The world's first open-weight diffusion model trained entirely through decentralized computation. The model consists of 8 expert diffusion models (129M-605M parameters each) trained in complete isolation with no gradient, parameter, or intermediate activation synchronization, achieving superior parallelism efficiency over traditional methods while using 14× less data and 16× less compute than baselines. [Read our technical report](https://github.com/bageldotcom/paris/blob/main/paper.pdf) to learn more.

# Key Characteristics

- 8 independently trained expert diffusion models (605M parameters each, 4.84B total)
- No gradient synchronization, parameter sharing, or activation exchange among nodes during training
- Lightweight transformer router (~129M parameters) for dynamic expert selection
- 11M LAION-Aesthetic images across 120 A40 GPU-days
- 14× less training data than prior decentralized baselines
- 16× less compute than prior decentralized baselines
- Competitive generation quality (FID 12.45 on DiTExpert XL/2)
- Open weights for research and commercial use under MIT license

---

# Examples

![Paris Generation Examples](images/generated_images.png)

*Text-conditioned image generation samples using Paris across diverse prompts and visual styles*

---

# Architecture Details

| Component | Specification |
|-----------|--------------|
| **Model Scale** | DiT-XL/2 |
| **Parameters per Expert** | 605M |
| **Total Expert Parameters** | 4.84B (8 experts) |
| **Router Parameters** | ~129M |
| **Hidden Dimensions** | 1152 |
| **Transformer Layers** | 28 |
| **Attention Heads** | 16 |
| **Patch Size** | 2×2 (latent space) |
| **Latent Resolution** | 32×32×4 |
| **Image Resolution** | 256×256 |
| **Text Conditioning** | CLIP ViT-L/14 |
| **VAE** | sd-vae-ft-mse (8× downsampling) |

---

# Training Approach

Paris implements fully decentralized training where:

- Each expert trains independently on a semantically coherent data partition (DINOv2-based clustering)
- No gradient synchronization, parameter sharing, or activation exchange between experts during training
- Experts trained asynchronously across AWS, GCP, local clusters, and Runpod instances at different speeds
- Router trained post-hoc on full dataset for expert selection during inference
- Complete computational independence eliminates requirements for specialized interconnects (InfiniBand, NVLink)

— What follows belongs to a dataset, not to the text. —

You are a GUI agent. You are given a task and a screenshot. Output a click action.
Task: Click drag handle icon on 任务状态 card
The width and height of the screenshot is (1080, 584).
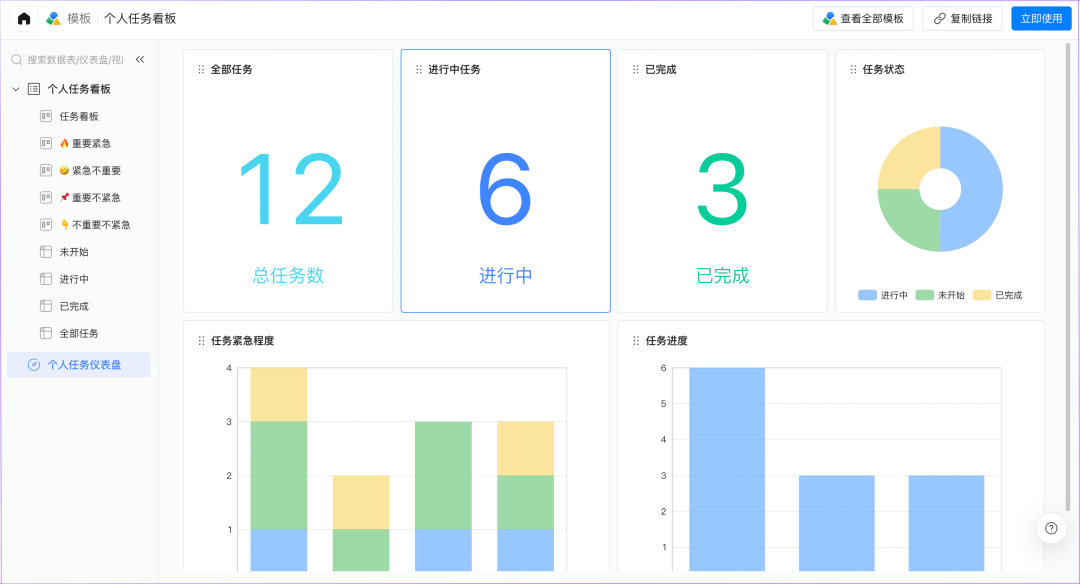tap(853, 70)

![Training Architecture](images/training_architecture.png)

*Paris training phase showing complete asynchronous isolation across heterogeneous compute clusters. Unlike traditional parallelization strategies (Data/Pipeline/Model Parallelism), Paris requires zero communication during training.*

This zero-communication approach enables training on fragmented compute resources without specialized interconnects, eliminating the dedicated GPU cluster requirement of traditional diffusion model training.

**Comparison with Traditional Parallelization**

| **Strategy** | **Synchronization** | **Straggler Impact** | **Topology Requirements** |
|--------------|---------------------|---------------------|---------------------------|
| Data Parallel | Periodic all-reduce | Slowest worker blocks iteration | Latency-sensitive cluster |
| Model Parallel | Sequential layer transfers | Slowest layer blocks pipeline | Linear pipeline |
| Pipeline Parallel | Stage-to-stage per microbatch | Bubble overhead from slowest stage | Linear pipeline |
| **Paris** | **No synchronization** | **No blocking** | **Arbitrary** |

---


### Routing Strategies

- **`top-1`** (default): Single best expert per step. Fastest inference, competitive quality.
- **`top-2`**: Weighted ensemble of top-2 experts. Often best quality, 2× inference cost.
- **`full-ensemble`**: All 8 experts weighted by router. Highest compute (8× cost).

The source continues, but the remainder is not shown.